The answer should be the exact lines from the line containing "You are a computer-use" through the last line of the material below, with no pictures.
━━ Task input
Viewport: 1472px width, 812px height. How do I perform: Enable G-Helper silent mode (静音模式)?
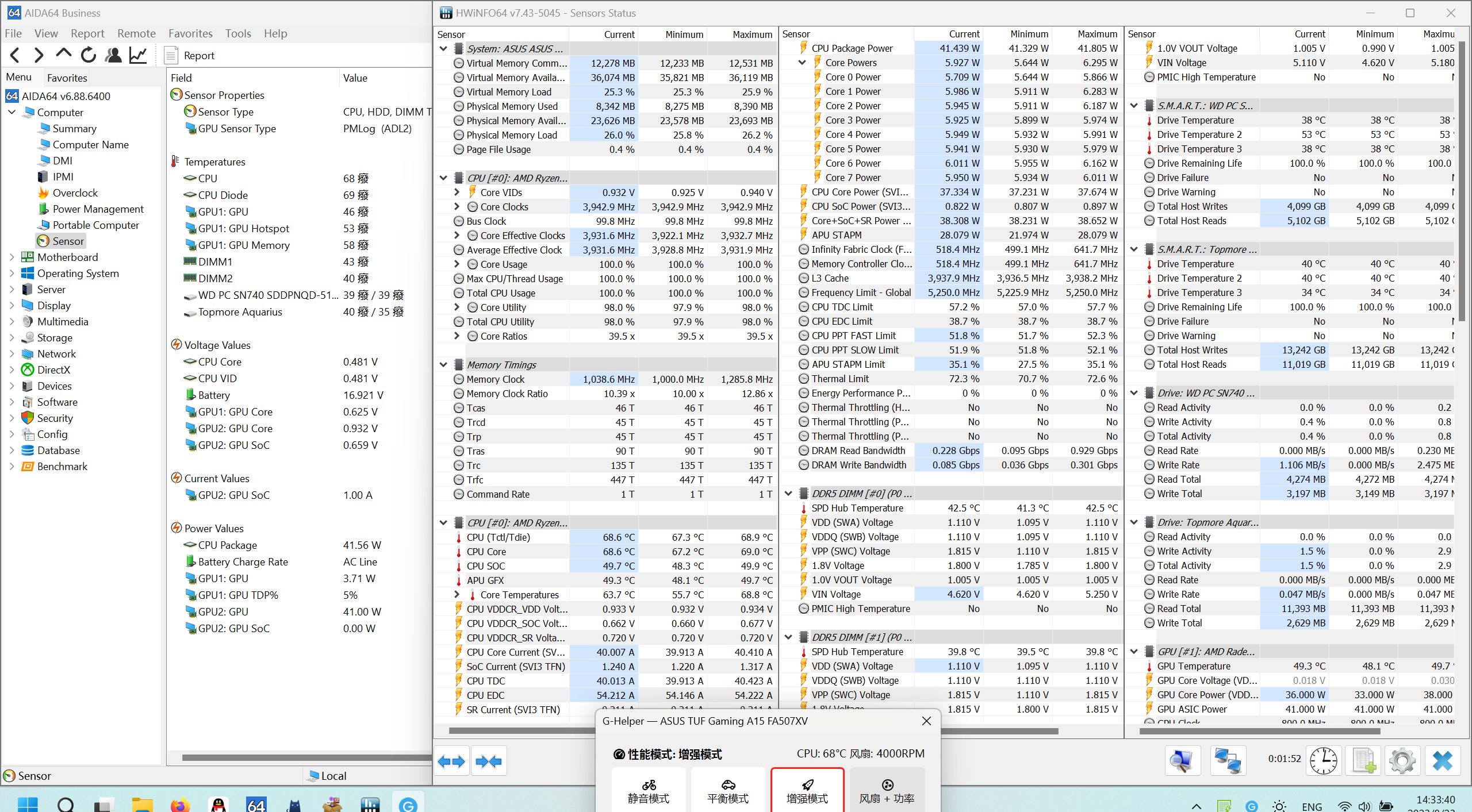coord(649,791)
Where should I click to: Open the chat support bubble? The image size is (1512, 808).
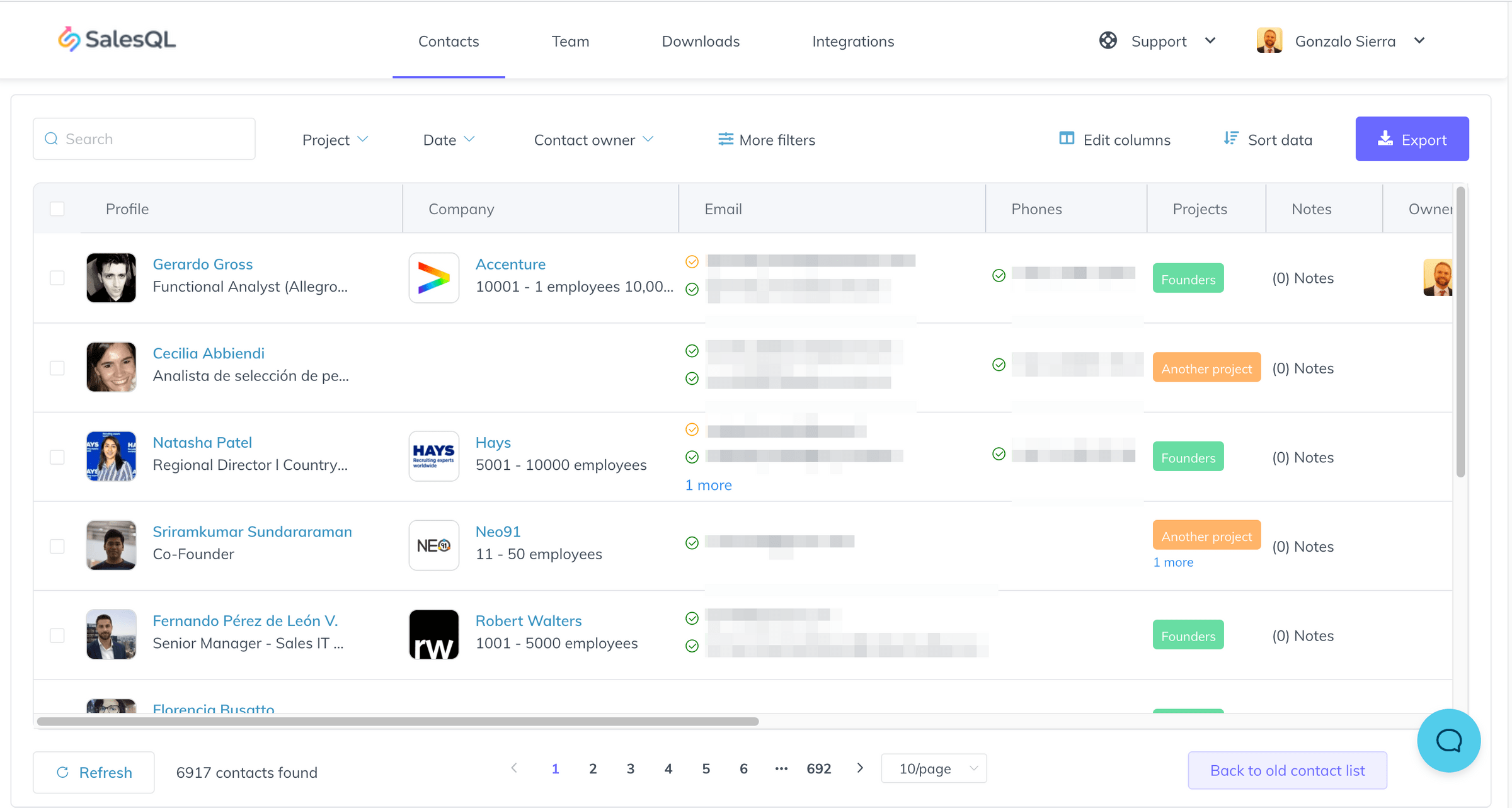click(1448, 740)
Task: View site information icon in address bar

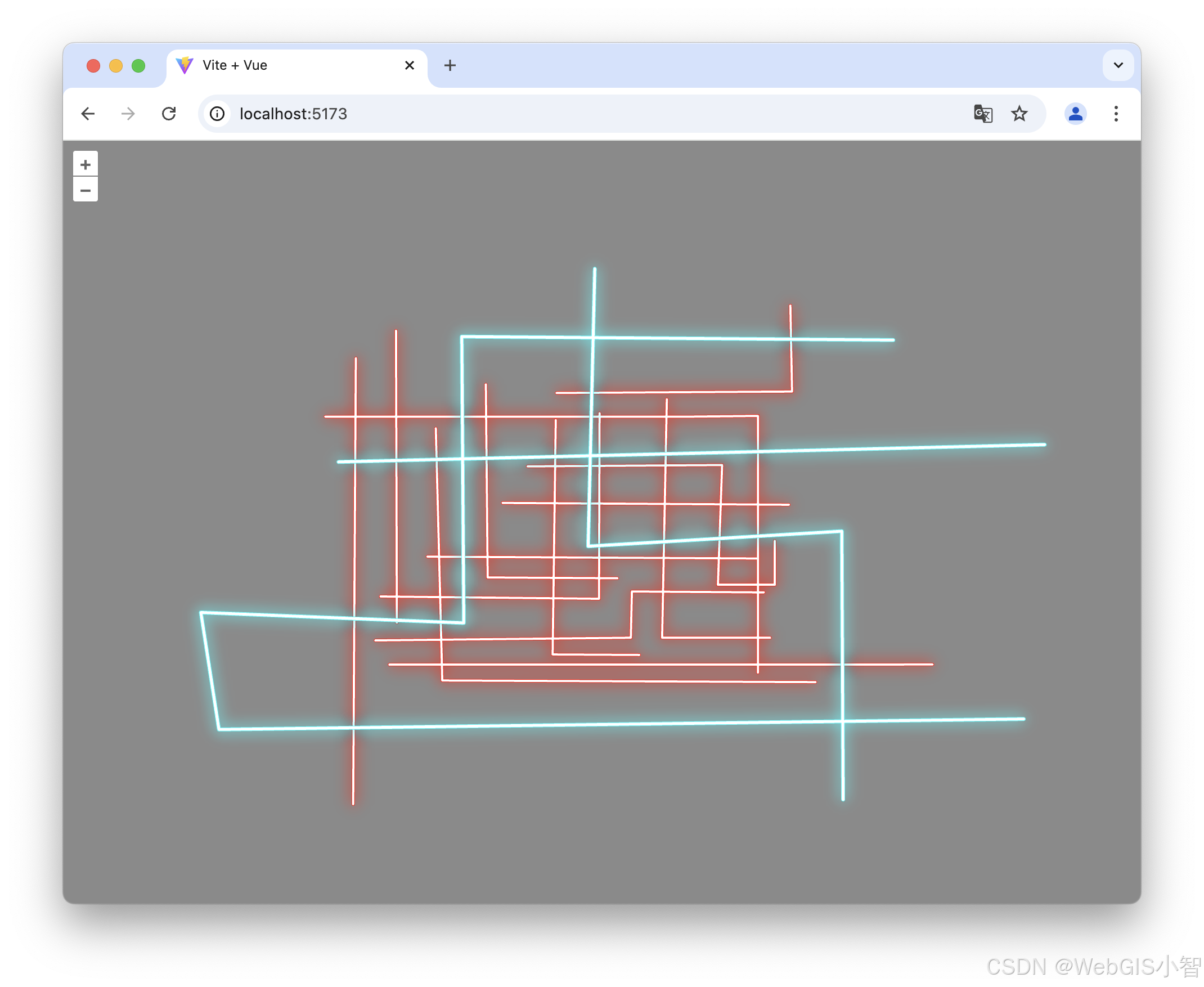Action: [217, 114]
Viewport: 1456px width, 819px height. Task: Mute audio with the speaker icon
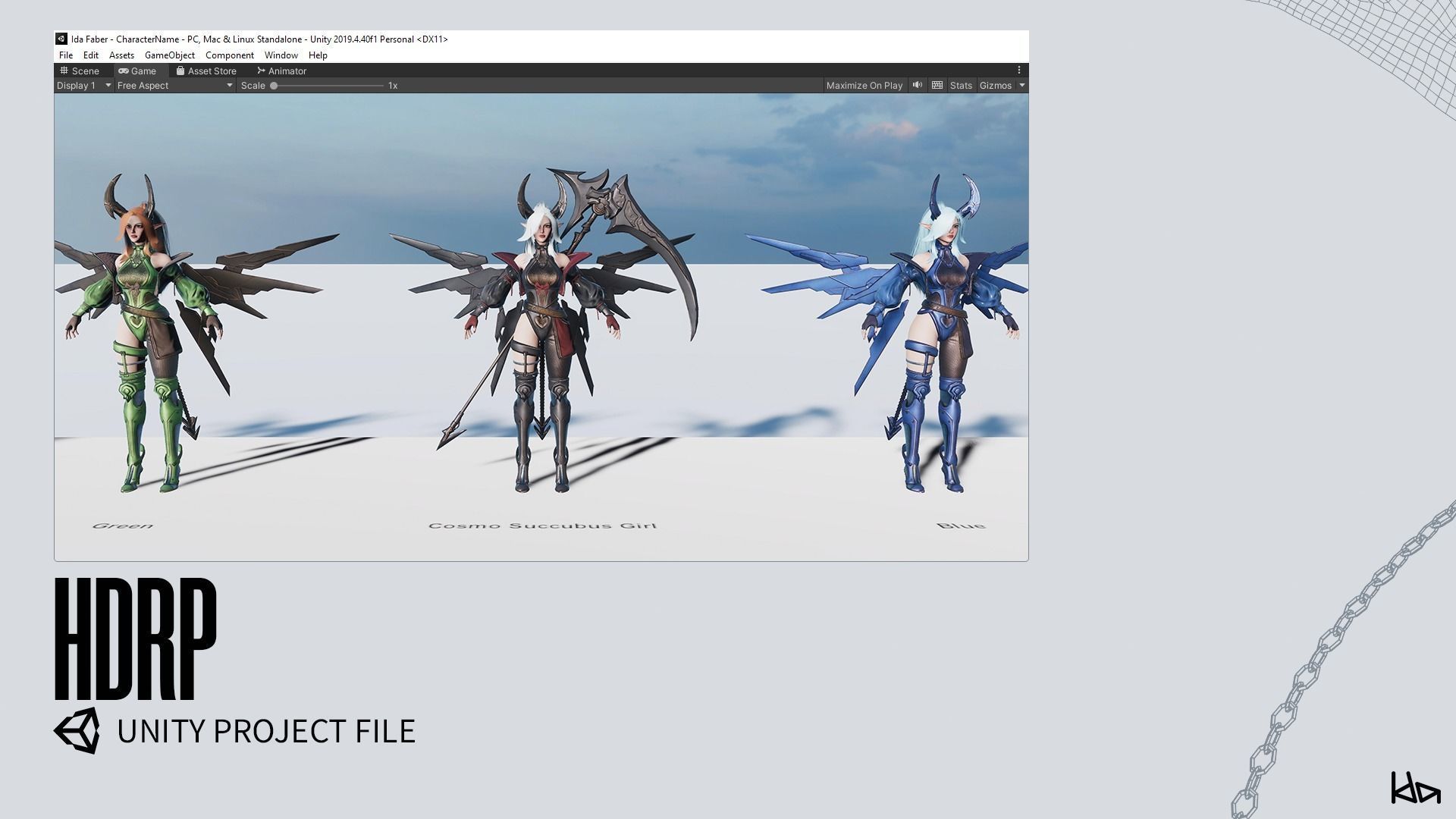click(917, 85)
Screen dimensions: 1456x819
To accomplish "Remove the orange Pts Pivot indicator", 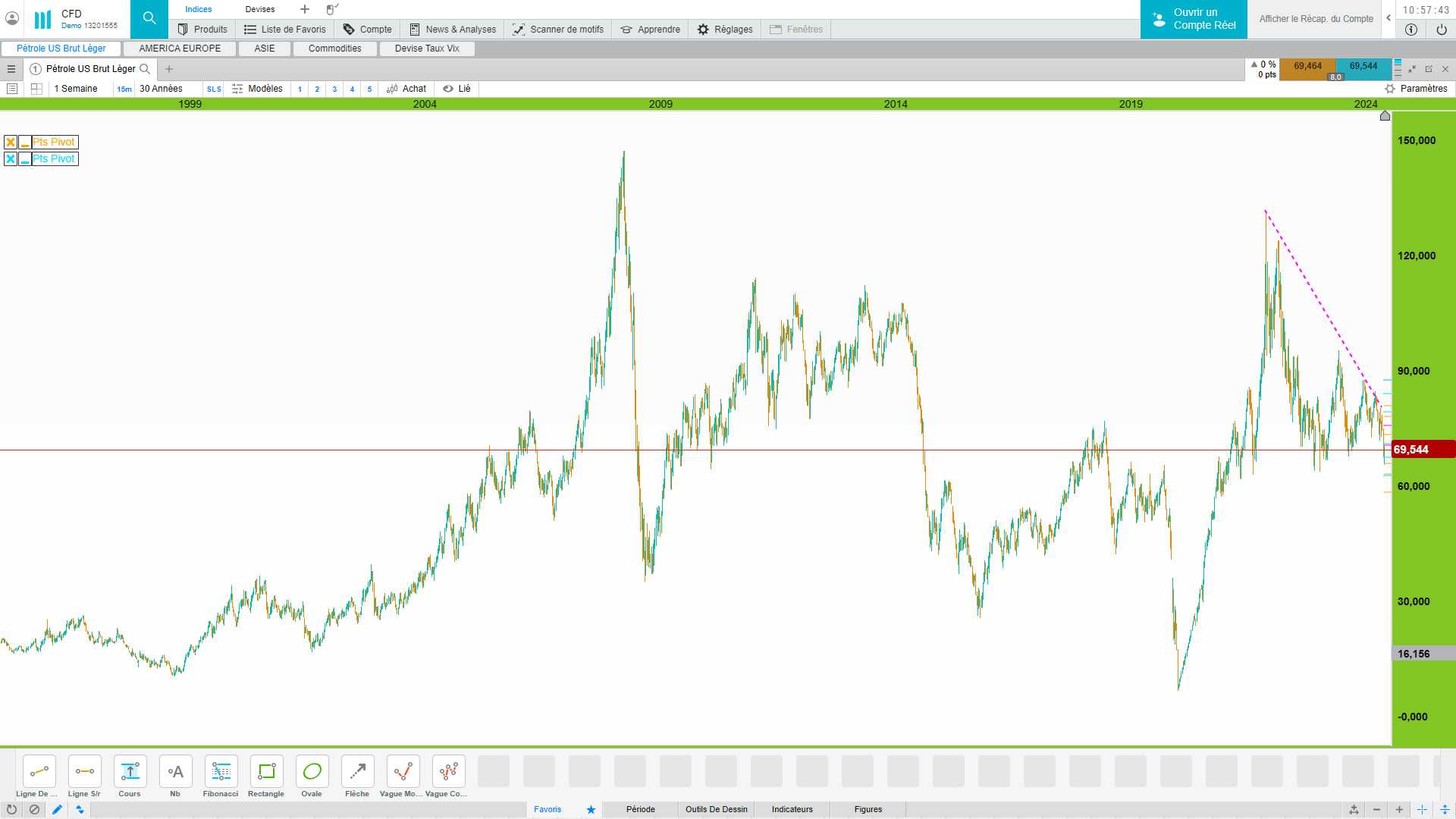I will click(11, 143).
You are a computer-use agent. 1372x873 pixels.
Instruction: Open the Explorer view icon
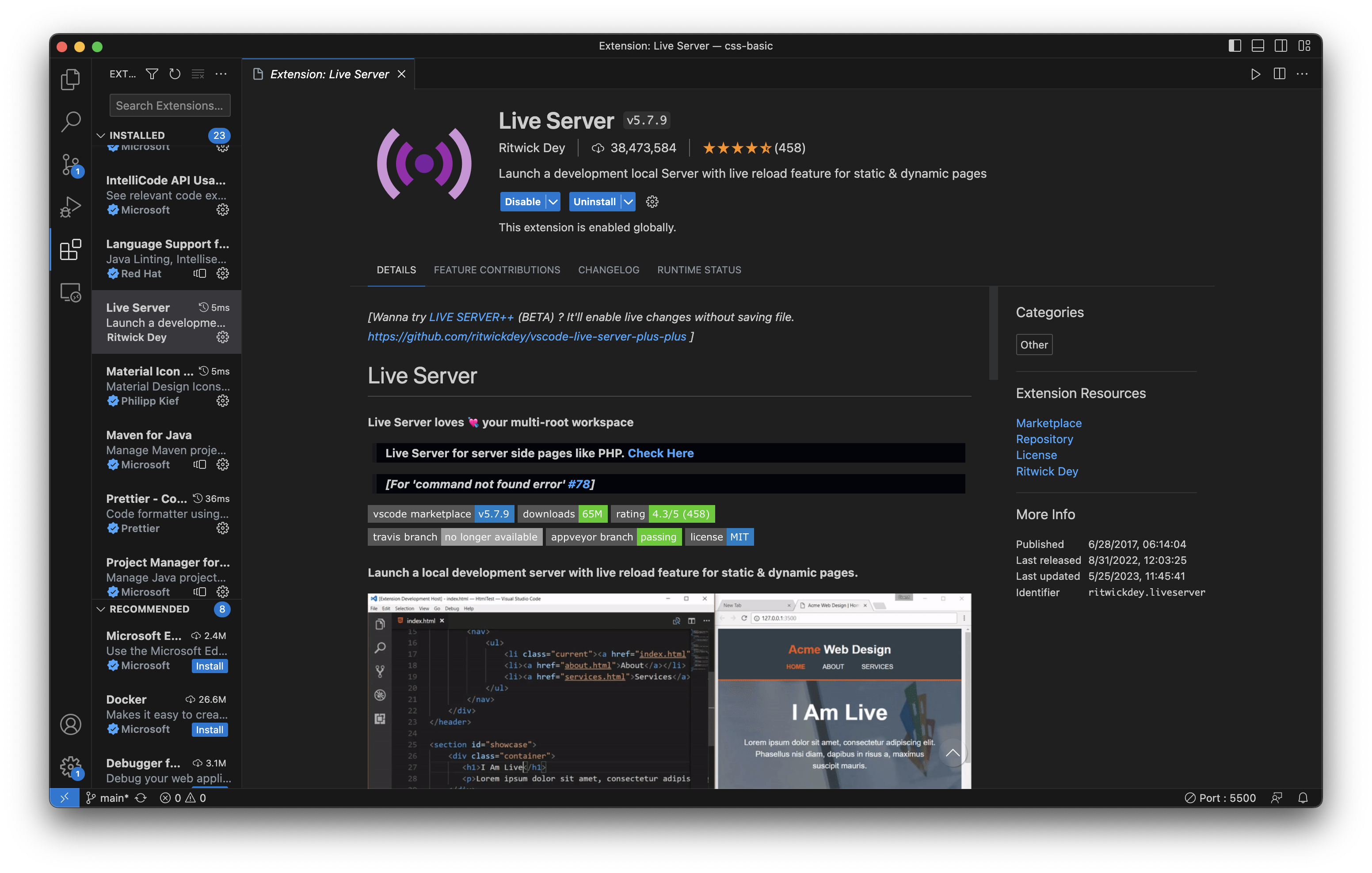click(71, 79)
━━━━
**Your solution**:
You are a computer-use agent. 1372x873 pixels.
Instruction: Open the Explorer view icon
click(71, 79)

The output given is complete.